What the exercise asks
Each line of the material below needs to be returned exactly as written.

Supplied data
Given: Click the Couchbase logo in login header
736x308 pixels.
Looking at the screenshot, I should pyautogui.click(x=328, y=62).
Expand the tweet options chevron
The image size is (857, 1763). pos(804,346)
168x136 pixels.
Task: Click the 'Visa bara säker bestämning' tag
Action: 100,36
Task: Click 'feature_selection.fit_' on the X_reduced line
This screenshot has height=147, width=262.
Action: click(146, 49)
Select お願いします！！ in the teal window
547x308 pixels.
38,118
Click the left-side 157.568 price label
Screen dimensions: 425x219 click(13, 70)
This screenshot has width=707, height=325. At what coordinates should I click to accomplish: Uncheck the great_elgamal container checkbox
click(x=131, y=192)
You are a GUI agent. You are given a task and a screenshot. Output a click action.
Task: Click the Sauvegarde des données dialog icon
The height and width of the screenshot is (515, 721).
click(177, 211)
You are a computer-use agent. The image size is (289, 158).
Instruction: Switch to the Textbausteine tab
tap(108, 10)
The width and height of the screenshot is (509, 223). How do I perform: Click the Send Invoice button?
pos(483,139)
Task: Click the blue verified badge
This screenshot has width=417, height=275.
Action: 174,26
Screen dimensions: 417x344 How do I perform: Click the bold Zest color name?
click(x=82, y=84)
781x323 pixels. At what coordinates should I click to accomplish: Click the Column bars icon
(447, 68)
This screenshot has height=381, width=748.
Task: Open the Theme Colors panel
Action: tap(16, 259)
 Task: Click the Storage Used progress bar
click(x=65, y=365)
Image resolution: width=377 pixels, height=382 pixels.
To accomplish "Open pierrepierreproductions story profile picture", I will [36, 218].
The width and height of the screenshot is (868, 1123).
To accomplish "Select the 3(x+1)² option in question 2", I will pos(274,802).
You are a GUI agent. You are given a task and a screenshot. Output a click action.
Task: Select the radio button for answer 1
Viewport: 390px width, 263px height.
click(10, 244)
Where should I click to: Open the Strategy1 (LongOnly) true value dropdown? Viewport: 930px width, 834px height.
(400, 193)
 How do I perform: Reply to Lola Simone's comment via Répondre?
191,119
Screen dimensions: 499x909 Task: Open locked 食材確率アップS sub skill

Your solution
Given: Click the Couchbase logo in login header
736x308 pixels.
Looking at the screenshot, I should pyautogui.click(x=328, y=62).
Expand the tweet options chevron
The image size is (857, 1763). pos(804,346)
168x136 pixels.
Task: Click the 'Visa bara säker bestämning' tag
Action: 100,36
Task: Click 'feature_selection.fit_' on the X_reduced line
This screenshot has height=147, width=262.
Action: click(146, 49)
Select お願いします！！ in the teal window
547x308 pixels.
38,118
Click the left-side 157.568 price label
Screen dimensions: 425x219 click(13, 70)
This screenshot has width=707, height=325. At what coordinates should I click to accomplish: Uncheck the great_elgamal container checkbox
click(x=131, y=192)
You are a GUI agent. You are given a task and a screenshot. Output a click action.
Task: Click the Sauvegarde des données dialog icon
The height and width of the screenshot is (515, 721).
click(177, 211)
You are a computer-use agent. The image size is (289, 158).
Instruction: Switch to the Textbausteine tab
tap(108, 10)
The width and height of the screenshot is (509, 223). How do I perform: Click the Send Invoice button?
pos(483,139)
Task: Click the blue verified badge
This screenshot has width=417, height=275.
Action: 174,26
Screen dimensions: 417x344 How do I perform: Click the bold Zest color name?
click(x=82, y=84)
781x323 pixels. At what coordinates should I click to accomplish: Click the Column bars icon
(447, 68)
This screenshot has height=381, width=748.
Task: Open the Theme Colors panel
Action: tap(16, 259)
 Task: Click the Storage Used progress bar
click(x=65, y=365)
Image resolution: width=377 pixels, height=382 pixels.
To accomplish "Open pierrepierreproductions story profile picture", I will [36, 218].
The width and height of the screenshot is (868, 1123).
To accomplish "Select the 3(x+1)² option in question 2", I will pos(274,802).
You are a GUI agent. You are given a task and a screenshot. Output a click action.
Task: Select the radio button for answer 1
Viewport: 390px width, 263px height.
click(10, 244)
Where should I click to: Open the Strategy1 (LongOnly) true value dropdown? Viewport: 930px width, 834px height.
(400, 193)
 How do I perform: Reply to Lola Simone's comment via Répondre?
191,119
Screen dimensions: 499x909 Task: Open locked 食材確率アップS sub skill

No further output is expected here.